Foulds went to Paris, where he worked as an arranger of music, a teacher and, most bizarrely, as an accompanist for silent films in the city cinemas. For all the personal misfortune he was enduring, this was the period of his greatest creativity. He finished a short orchestral work entitled Three Mantras, taken from an opera, on which he had been working for years, on the theme of yogic meditation. When first performed just three years ago, nearly 70 years after its composition, the work caused a sensation; another outing at the Proms in 1998 was received ecstatically, as was a recent performance in Birmingham. The three movements are the “Mantra of Activity”, the “Mantra of Bliss” and the “Mantra of Will”: they are exotically scored and fiendishly difficult to play. They alternate between bombast, celestial bliss and violence, and are like nothing being written contemporaneously in Britain. In Paris, Foulds was mixing with Les Six, Korngold, Stravinsky and Ravel: and it shows, although even they would have been stretched to write this masterpiece.
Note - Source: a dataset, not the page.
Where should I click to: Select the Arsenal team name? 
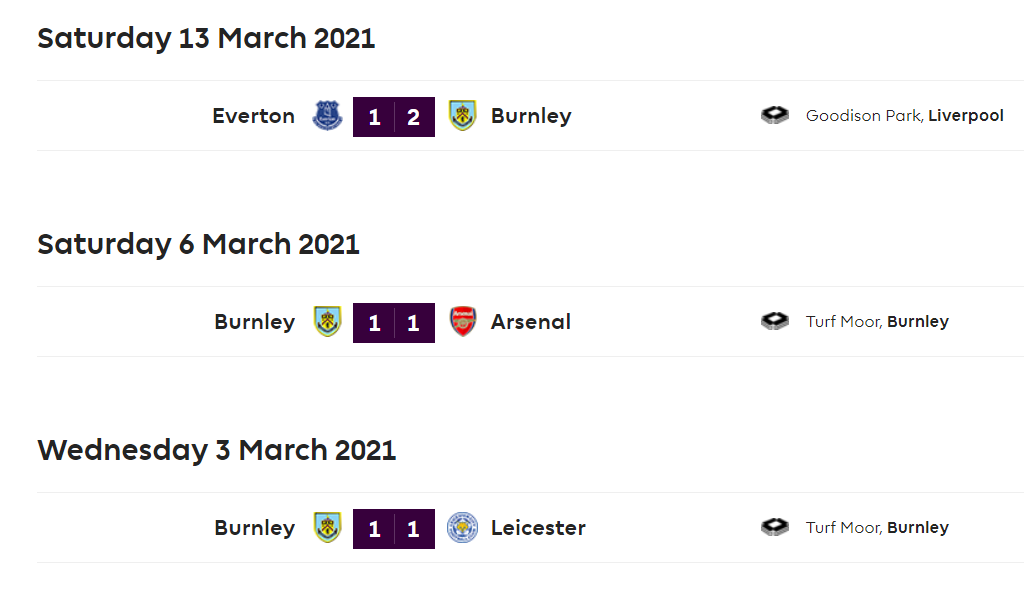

In 1929, he wrote his Dynamic Triptych, a Technicolor piano concerto in three movements that echoes all of the above-named composers, with Busoni, Holst, Rachmaninov and various others thrown in for good measure. Like the Mantras, it is stunningly original, with moments of intense beauty. Foulds came back to England with the work in the spring of 1930, and managed to secure a public performance of it the following year. Even the BBC could not ignore it, and it was broadcast in 1933. But it would not be performed again for 50 years, until Howard Shelley made a dazzling recording of it in 1983.

To all intents and purposes, Foulds then undertook his own disappearance. His wife, with a young man in tow who seems to have been a cross between toyboy and medium, wanted to go to India: he went with her. He found himself a job at All India Radio in Delhi, providing recitals and organising talks and concerts, but also, it is recorded, commentating on a cattle show. He was still writing prodigious amounts of music, much of it to fulfil his aim of bridging the gap between eastern and western culture. However, as far as the English musical world was concerned, he had gone off the map: and there he stayed until the mid-1970s, when suddenly a new generation of critics and performers remembered him, and rescued him.
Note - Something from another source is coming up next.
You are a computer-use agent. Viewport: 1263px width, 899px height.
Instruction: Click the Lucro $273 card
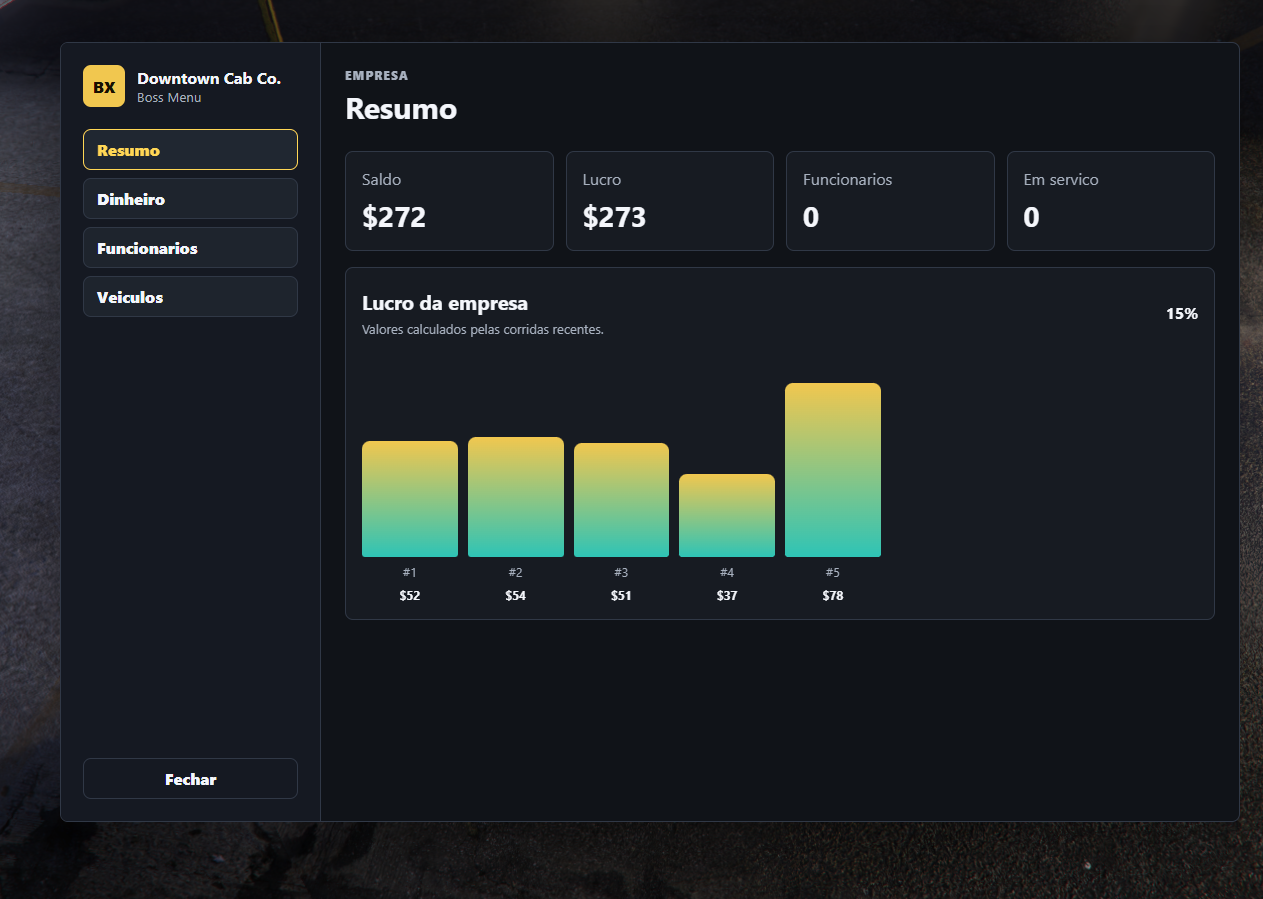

His work in Delhi was highly regarded, and he was promoted to a job in Calcutta to spread the musical word there. Within days of Foulds’s arrival in April 1939, the woman living next door heard him crying out in agony in the middle of the night. He was taken to hospital but, by morning, he was dead of Asiatic cholera; he was 58.

Had Foulds wished to press home his success, to ensure he was taken seriously, as he merited, he should simply have stayed in England and fought his corner. Had he lived ten more years, he would have found a regime in charge of music at the BBC, and elsewhere in the musical establishment, that would have been instinctively sympathetic to him. Now, more than six decades after his death, his works are being recorded and performed by artists of international repute. Nobody cares that he was a socialist or an occultist or any other “ist”: the brilliance of his writing is plain to hear for all who buy his music and listen to it. The 20th century may have consigned John Foulds to oblivion, but the 21st will see him return in glory.